Ireland proposed at last year's preparatory committee that a dedicated resource should be provided possibly within the UN Office for Disarmament Affairs to assist the co-conveners and other interested states and civil society actors to develop creative and innovative proposals and, in particular, confidence-building measures that could begin to move the process forward. Trust and confidence are key to the success of any negotiation, and this is what we need most of all.
Recently, Ireland celebrated an auspicious moment in our history, 20 years of the Good Friday agreement and the success of the Northern Ireland peace process. The agreement has had many challenges. It hasn't always lived up to its promise as a beacon of hope and reconciliation, but it has endured, and the hard-earned peace that is represented has lasted in spite of all the difficulties, including those that confront it today.
That achievement wasn't built in a few weeks of negotiations and only through the dedication and preparedness to take risks of some leaders, though that wasn't lacking either. But rather, it was built through decades of work within communities, schools, churches, within labor movements, business associations, political parties, academics, think tanks, working together or as individuals to establish lines of communication, to start a conversation, to build bridges instead of walls, to have a cup of coffee instead of shouting across the barricades. Mostly it was built by starting conversations and by listening to the other’s viewpoint. It was also built by women reacting to the loss and devastation within their communities and determined to end the violence once and for all.
Within the NPT process, there often is talk of needing to identify the bridge builders. Those states, groups of states, civil society actors, leaders who can find a way forward to bridge the divisions between those who seek immediate and nonconditioned implementation of the NPT's disarmament provisions and related commitments and those who believe that, while nuclear disarmament is the ultimate goal of the NPT, the conditions are not yet right for it to happen.

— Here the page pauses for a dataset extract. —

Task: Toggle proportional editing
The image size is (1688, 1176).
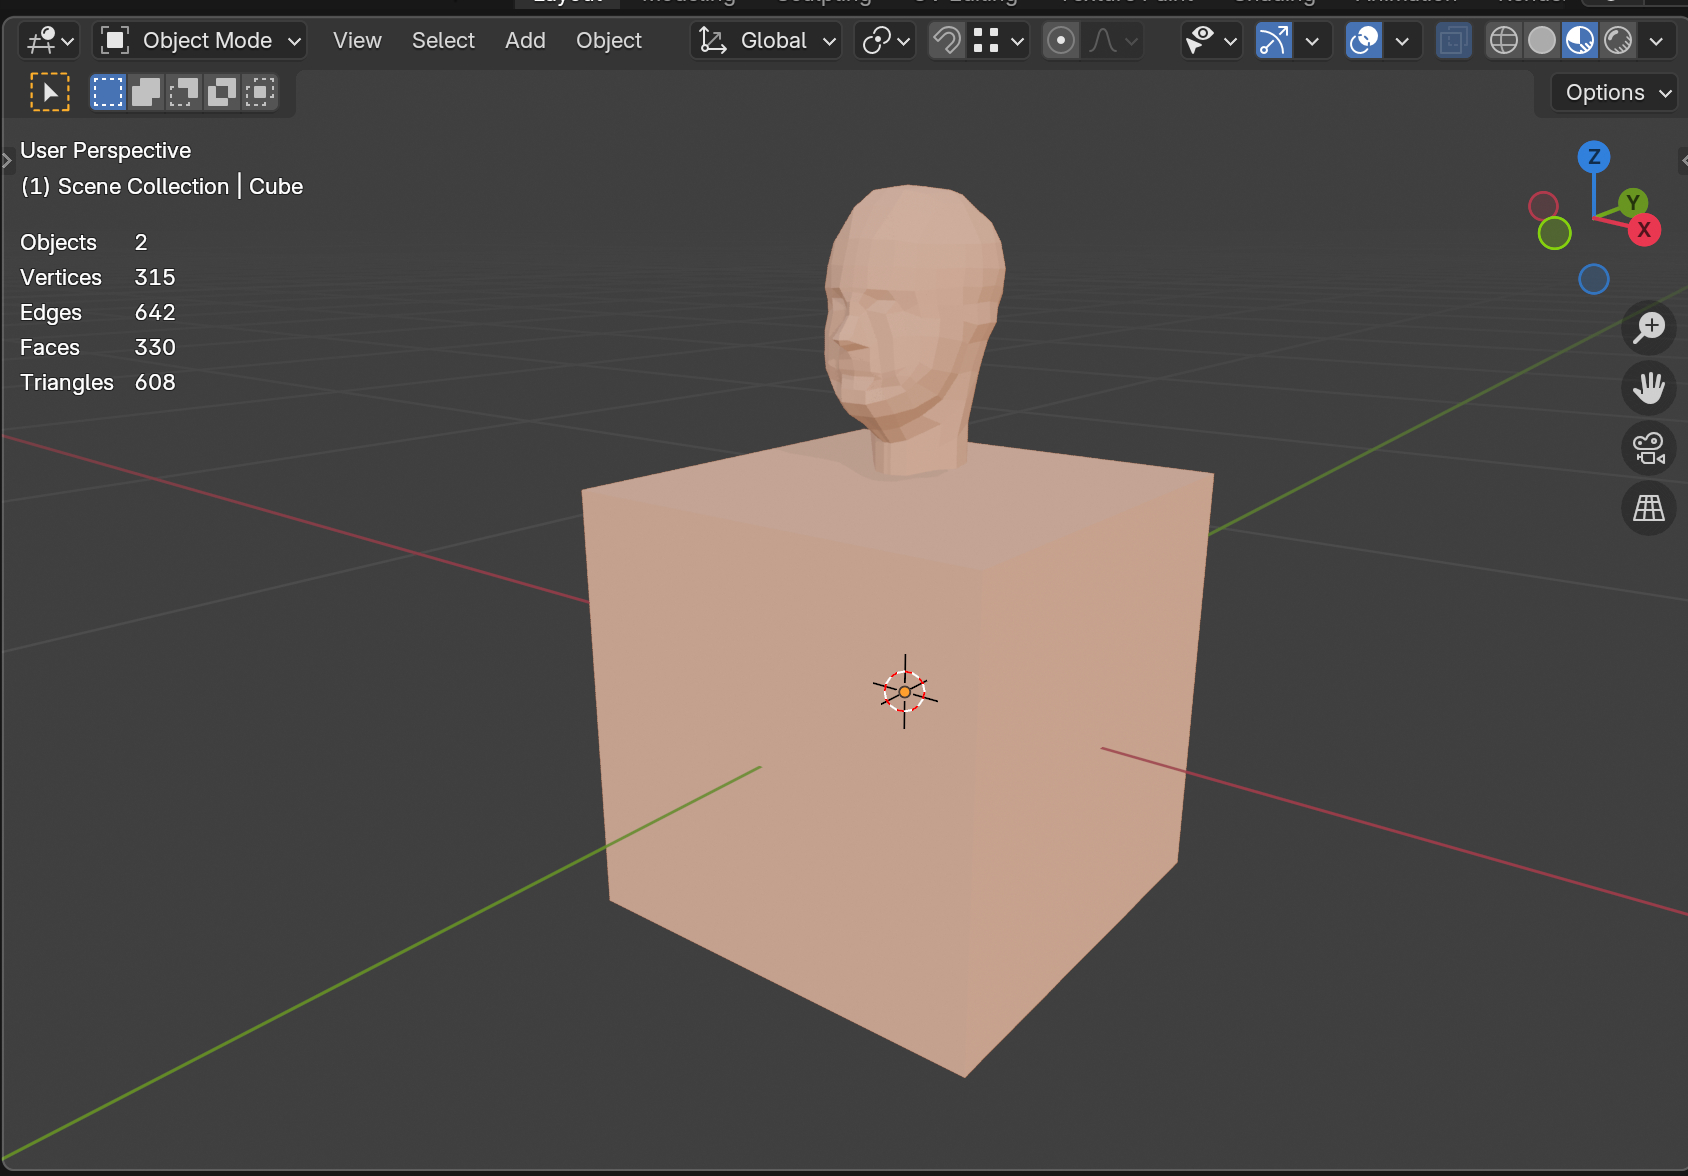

With the second NPT preparatory committee, we can all be bridge builders, those who believe that nuclear disarmament is essential to creating the conditions for a peaceful and secure world and those who believe we must create a peaceful and secure world before nuclear disarmament can happen.
When speaking of the Good Friday agreement and the need for renewed commitment to its implementation and objectives, Irish Deputy Prime Minister Simon Coveney said renewal does not demand perfection. It demands leadership, courage, and hard work. For the NPT, we also need leadership, courage, and hard work. Most of all, we need to begin a dialogue to find what works and what can bring us nearer to the realization of our mutual goal, a world without nuclear weapons and a successful outcome to the 2020 NPT review cycle.
There are already some promising green shoots in the chairman's draft summary from last year's preparatory meeting, including the recognition of gendered impacts of nuclear weapons and the need to increase women's participation in nuclear disarmament forums. As Pope Francis has said, a world without nuclear weapons will not be this world just without nuclear weapons, it will be a different world. For those of us who want that different world, it's time to begin both imagining and creating it.
Jackie O’Halloran Bernstein recently completed her posting as director for disarmament and nonproliferation at Ireland's Department of Foreign Affairs and Trade. This is adapted from her keynote address to the annual meeting of the Arms Control Association on April 19 in Washington.